July 26, 2009 8 min to read

SaaS and Dynamic Database Columns

It has become anathema to write Data Manipulation Language (DML) statements in application programs. For instance, it is frowned upon if we write programs that alter a table to add a new column or create an index dynamically. The only exceptions to this dictum would be programs that actually are supposed to create or alter a schema dynamically - Ex: Code Generation programs and the like. In application code, DML is frowned upon. There is a good reason for this prejudice. A database schema often mirrors the class diagrams which in turn form part of the model for the program. Dynamically altering the model is tantamount to drastically changing the business logic on the fly.
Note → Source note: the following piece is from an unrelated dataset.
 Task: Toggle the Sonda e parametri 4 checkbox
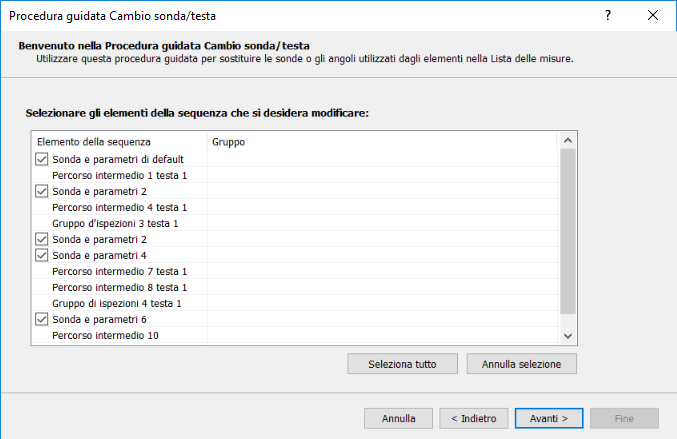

We can’t have a class that changes itself. Code brittleness and all kinds of bad stuff would ensue from this transgression. So a common problem surfaces in a SaaS (Software as a Service) architecture. One running deployment of a SaaS program is supposed to execute across multiple customers, companies, organizations etc. To each one of them it has to give a custom fit experience. To design a SaaS program is besought with UI difficulties which would not be discussed here. But one that occurs repeatedly is the problem of dynamic database columns. Let us say we have a SaaS program that manages student profiles for a school. It probably has a table to store the attributes of each student. Just to make up something quick here is a quick schema of the student table.

    
    create table student (
    
    id varchar(20),
    
    school_id varchar(20),
    
    name varchar(100),
    
    age integer
    
    -- other fields here which i am not going to elaborate on. 
    
    );

The problem is that an individual school may want some custom column to be stored for its students which is unique to the school. School A may want to store the student’s hobby -a big text field. School B may intend to store the student’s favorite color. Quite clearly, these two would require two columns which are not part of the “student” table. Typically, there are two solutions out of this quandary. One is to allow for it by using two or three columns extra in the student table. These additional columns acquire special meanings depending on the actual school. The new schema for student would look like this:

    
    create table student (
    
    id varchar(20),
    
    school_id varchar(20),
    
    name varchar(100),
    
    age integer,
    
    column1 varchar(100),
    
    column2 varchar(100),
    
    column3 varchar(100)
    
    -- other fields here which i am not going to elaborate on. 
    
    );

Now column1 would become a hobby field for school A and a color field for school B. column2 and column3 would not be used since both these schools needed just one additional column. This is a quick solution but would limit the number of flexible columns to just 3. This may or may not pose a problem and is an easy solution to implement. The second solution is a more elaborate one. It requires a new table - let us call it student_ext (extended student table). The table may have a schema such as the following:

    
    create table student_ext (
    
    id varchar(20),
    
    school_id varchar(20),
    
    column_name integer,
    
    column_value varchar(100)
    
    );

Here columns can be mapped to some integer values. For instance “hobbies” column can be mapped to 100 and “fav color” column can be mapped to 105. Some typical records in the student_ext table would be :

    
    Id = 1, school_id = 'School A', column_name = 100, column_value = "playing, eating"
    
    Id = 6, school_id = 'School B', column_name = 105, column_value = "green"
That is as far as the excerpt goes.